On Thursday, 15 May 2014 at 17:08:58 UTC, monarch_dodra wrote:
On Thursday, 15 May 2014 at 12:16:52 UTC, Steven Schveighoffer wrote:
On Thu, 15 May 2014 02:05:08 -0400, monarch_dodra <[email protected]> wrote:

"move" will also delegate to "proxyMove".

This is the correct solution IMO. The principle of least surprise should dictate that a.foo should always mean the same thing. All that is required to enforce this is to make the "hook" function have a different name.

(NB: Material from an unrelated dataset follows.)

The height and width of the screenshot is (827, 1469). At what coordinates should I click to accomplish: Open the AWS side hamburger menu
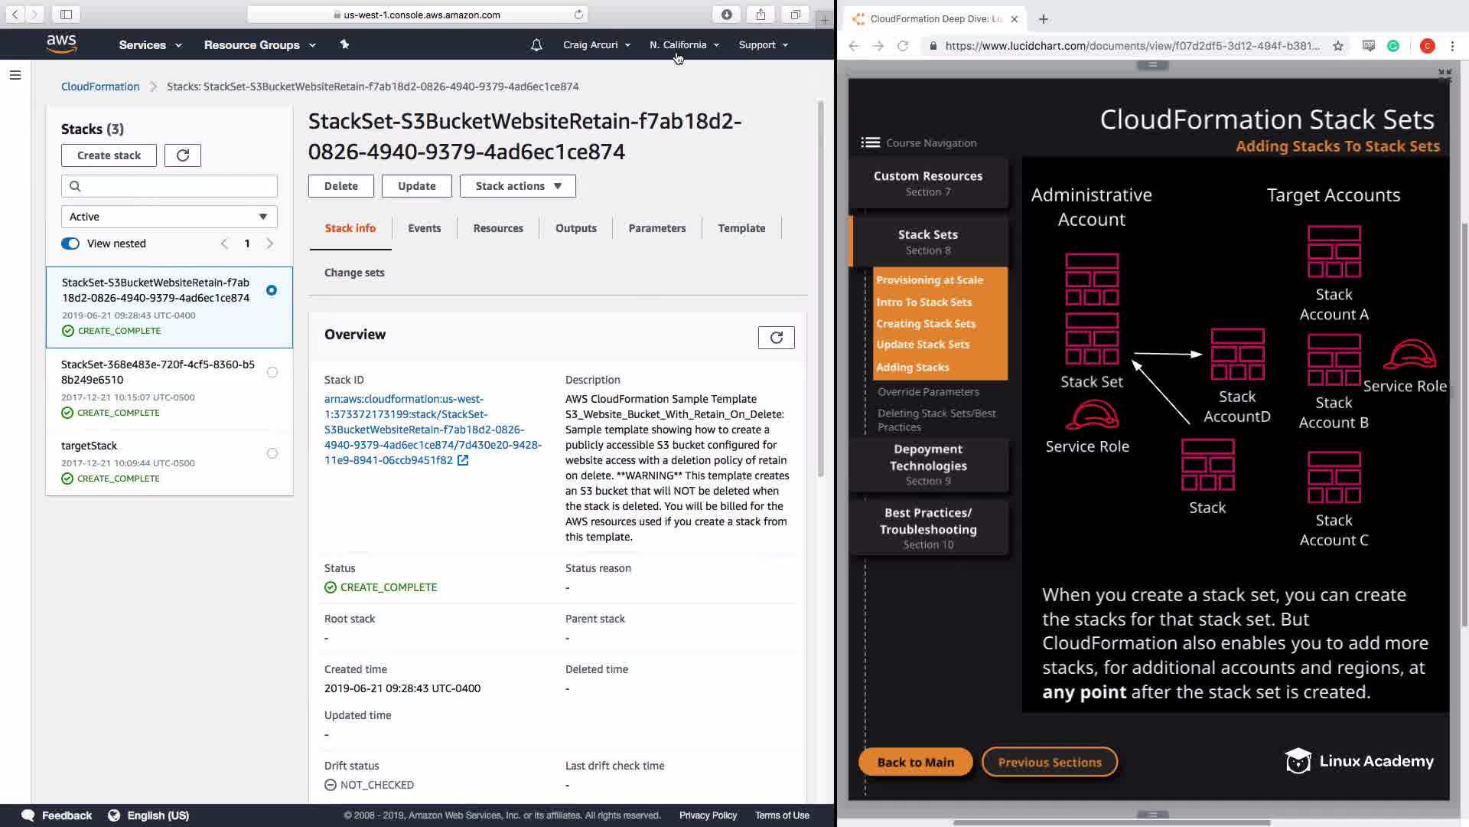tap(15, 75)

The issue(s) I have with the "hook must have a different name" is: 1. In the algorithm implementation, you must explicitly test for the hook, which, if we want to expand on, would turn all our algorithms into:
void foo(T)(T t)
{
    static if (is(typeof(t.fooHook())))
        return t.fooHook();
    else
        ...
}
2. The "overriden" hook is only useful if you import the corresponding algorithm. So for example, in my 3rd pary library, if my type has "findHook", I'd *have* to import std.algorithm.find for it to be useful. Unless I want to make a direct call to "findHook", which would be ugly...

How about a middle ground? Have the function names be identical, and decorate the member version with @proxy or @hook, rather than decorating the original definition. I'd find this to be less surprising.